Dosha-specific Energy Boosts
Here are some quick tips for energy boosts for each dosha.
- Spend some time each day in stillness and silence
- Eat regular meals of warm, cooked foods with warming spices like black pepper to kindle your internal digestive fire
- Have an evening ritual that allows you to fall asleep and stay asleep
- Take short breaks between meetings or activities
- Drink CCF tea throughout the day to kindle your inner fire without overheating
- Forego the vigorous workout a few days a week and replace it with restorative yoga, tai chi, or qi gong
- Wake up early, as you will feel more sluggish the later you sleep in
- Drink warm teas throughout the day with spices to keep your digestion and metabolism fired up, like ginger, cloves, cinnamon, and other spices
- Do a little more vigorous exercise than you may feel like doing
Increasing or Preserving Energy During Seasonal Transitions
At certain times of the year, such as winter, we need to give ourselves permission to slow down and re-energize. For all of us, during and towards the end of winter season, we can feel sluggish and tired if we don’t adjust our lifestyle to accommodate for the cooler and shorter days. Just as nature slows down, we can allow ourselves to slow down as well. This time of rest gets us ready for activity when the days get longer. There is, in fact, evidence that our gene expression varies depending on the season.

- - - - -

• _To do_
Carry on the text about dosha energy boosts and seasonal transitions, starting right after its final sentence. The listing has no connection to the text on dosha energy boosts and seasonal transitions.

• _Source data_
- - - - -

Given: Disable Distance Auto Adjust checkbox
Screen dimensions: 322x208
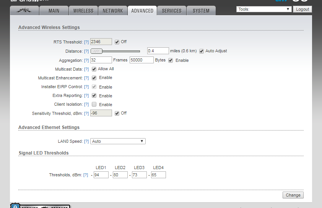Looking at the screenshot, I should point(202,51).
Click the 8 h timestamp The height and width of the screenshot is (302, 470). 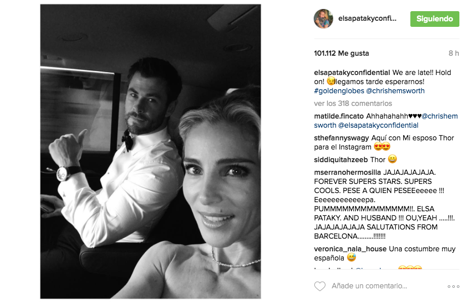click(x=453, y=54)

- - - - -

• _Result of the exercise_
A study published in 2015 showed that approximately 23% of our genome shows significant seasonal differences providing evidence of unique summer and winter gene expression profiles. The researchers found that there are seasonal variations in our immune system and metabolic systems according to the season, including genes that control energy production, fat metabolism, and insulin resistance. They observed opposite gene expression patterns in the Northern and Southern Hemispheres, as one population is going through summer and the other through winter. By adjusting our diet and activity, we work with nature as opposed to against it.
During the winter or early spring months consider a light detox to reduce any ama that has accumulated over the cold months. This includes a detox from electronics, processed foods, overstimulating or draining conversations, and any substances such as alcohol or caffeine that you may be overdoing. Instead, favor light, natural foods, do some light reading with heartwarming stories, and talk to people that uplift your spirit. By adjusting your choices, you can ‘lighten up’ and regain access to your energy.
We are all unique individuals and part of our journey toward better health and wellbeing is paying attention to the things that drain us, and the things that fill us up with energy. When we take the time to ask ourselves these important questions, and honor the answers we hear, we can access the abundant energy that is available to us at all times of the year.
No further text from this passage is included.